# Projection Theory
*Arthur Ryman, lasted updated 2025-09-12*

## Introduction

The goal of this notebook is to present the theory of 
perspective and orthographic projections.

My initial attempt at a write-up is available as a Markdown document at:
[projection.md](https://github.com/agryman/instant-insanity/blob/main/src/instant_insanity/core/projection.md).
However, GitHub no longer renders math in Markdown previews.
Furthermore, I want to execute SymPy code to verify the math.
Hence the switch to this Jupyter notebook.

### Background

Our goal is to draw 3d objects, such as cubes, in math animations using Manim.
At first I attempted to use the ThreeDScene class and OpenGL renderer.
I assumed that the OpenGL renderer would draw 3d objects correctly through the use of
a z-buffer.

Unfortunately, I ran into othed problems with OpenGL which I reported to the 
Manim Community Edition project.
Work is in-progress there to produce a high-quality OpenGL renderer but it does not seem ready
yet.

I therefore reverted to using the Scene class and Cairo renderer
As I workaround, I developed code that projects 3d objects onto 2d space and depth-sorts them.

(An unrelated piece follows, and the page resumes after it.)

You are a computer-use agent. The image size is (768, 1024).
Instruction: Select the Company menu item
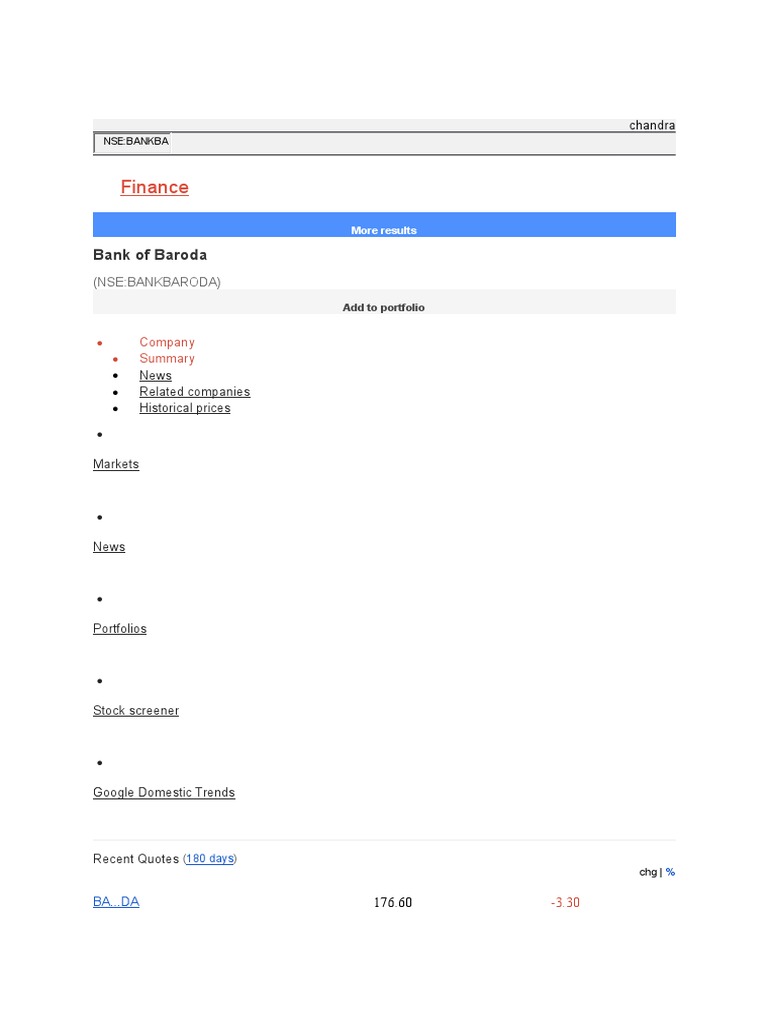(167, 342)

Most of my planned content is 2d, so using the Scene class and Cairo
in conjunction with projections and depth-sorting is an acceptable short-term workaround.
Furthermore, the Cairo renderer is very stable and the vast majority of the Manim examples use it.
Cairo is therefore a safer bet until the OpenGL renderer is ready.

### Depth-Sorting

As stated above, our goal is to draw 3d objects as 2d objects in a way that conveys
the appearance of depth.
For example, a 3d cube consists of six square faces. 
We project each square face from 3d to 2d.
In general, each projected face will no longer be a square.
Instead, the projection will transform each face into
some quadrilateral whose interior angles are no longer right angles and 
whose sides are no longer equal. 
The projection distorts the square in a way that is consistent our depth perception.

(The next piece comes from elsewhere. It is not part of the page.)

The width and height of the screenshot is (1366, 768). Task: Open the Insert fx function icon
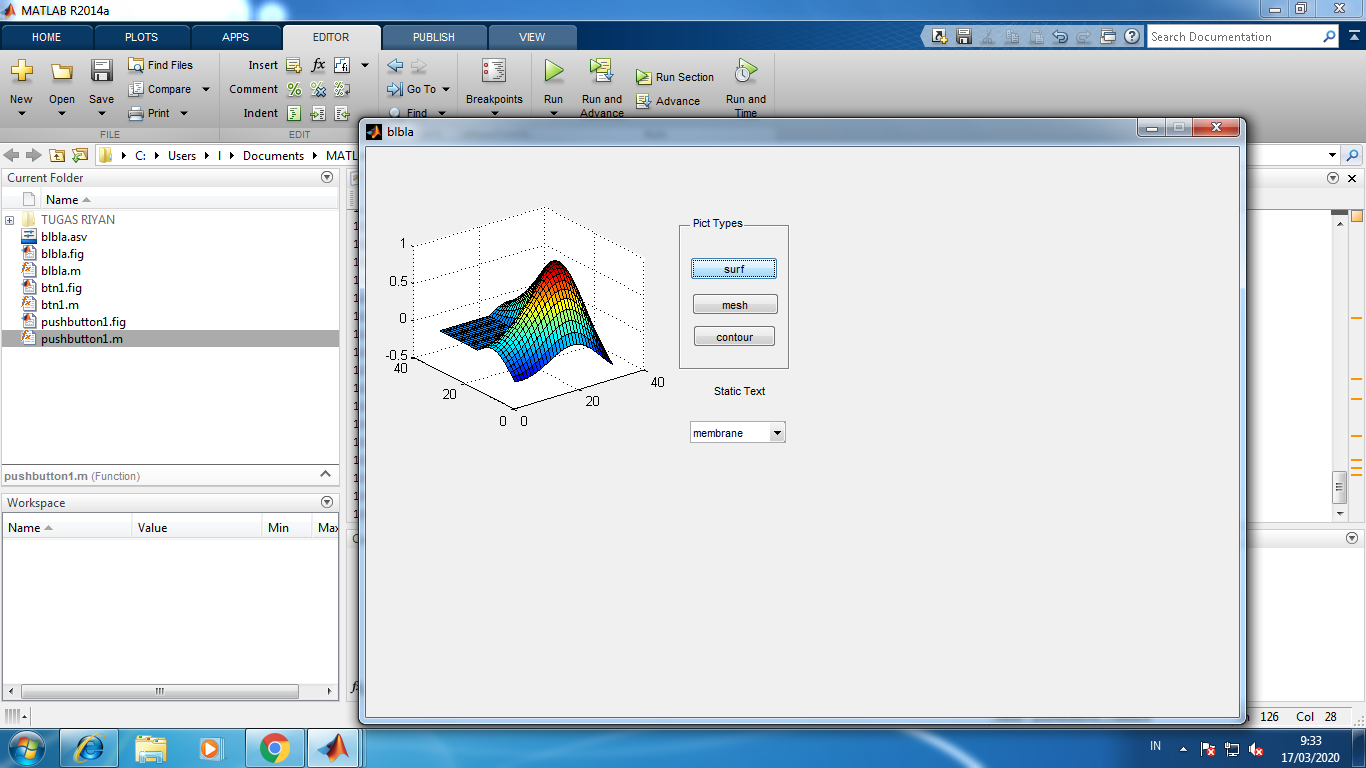(x=317, y=64)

In addition to projecting the faces of the cube, we need to draw them on $C$ 
in the correct order so as to achieve the desired visual appearance.
If face A is behind face B in $M$ then we need to draw the 2d projection
of face A on $C$ before we draw that of face B. 
Part of the projection of face B may cover part of the projection of face A, 
reproducing the actual visual appearance.
This drawing procedure is known as the 
[Painter's Algorithm](https://en.wikipedia.org/wiki/Painter%27s_algorithm).

For simplicity, we will assume that our 3d objects can be modelled as 
collections of opaque, convex, planar polygons and 
that we can always sort them into some drawing order that will produce the correct visual appearance.

The ability to sort the polygons is a strong assumption.
It is possible to arrange as few as three nonintersecting, convex, 
planar polygons in a way that has no corresponding correct drawing order.

Given the known requirements for our current animation project, 
all collections of 3d objects will be simple enough that a correct
drawing order always exists.

If we actually needed to draw some collection of polygons that had no correct drawing order,
then we would have to split some of the polygons.
If we split the polygons enough then a correct drawing order always exists.
In the extreme case, we could split each polygon into individual pixels.
We'll defer dealing with this situation until project requirements force us to do so.

# 3D Geometry

This section reviews some standard definitions and notation.

### Model Space
We are going to draw geometrical objects, such as cubes,
in model space which is a real 3-dimensional vector space.
Let $M$ denote model space:

$$
M \cong \mathbb{R}^3
$$

### The Origin
Let $O$ denote the zero vector of $M$, aka the origin.

$$
O = (0, 0, 0)
$$

### The Standard Unit Basis Vectors

Let $\hat{\imath}$, $\hat{\jmath}$, and $\hat{k}$ denote the standard unit basis vectors
for $M$.

$$
\begin{gather}
\hat{\imath} = (1, 0, 0) \\
\hat{\jmath} = (0, 1, 0) \\
\hat{k} = (0, 0, 1)
\end{gather}
$$

### Nonzero Vectors
Let $M^\times$ denote $M$ with the origin removed, aka the set of nonzero vectors.

$$
M^\times = M \setminus \{O\}
$$

### Lines
The projection will be defined in terms of lines and planes in $M$.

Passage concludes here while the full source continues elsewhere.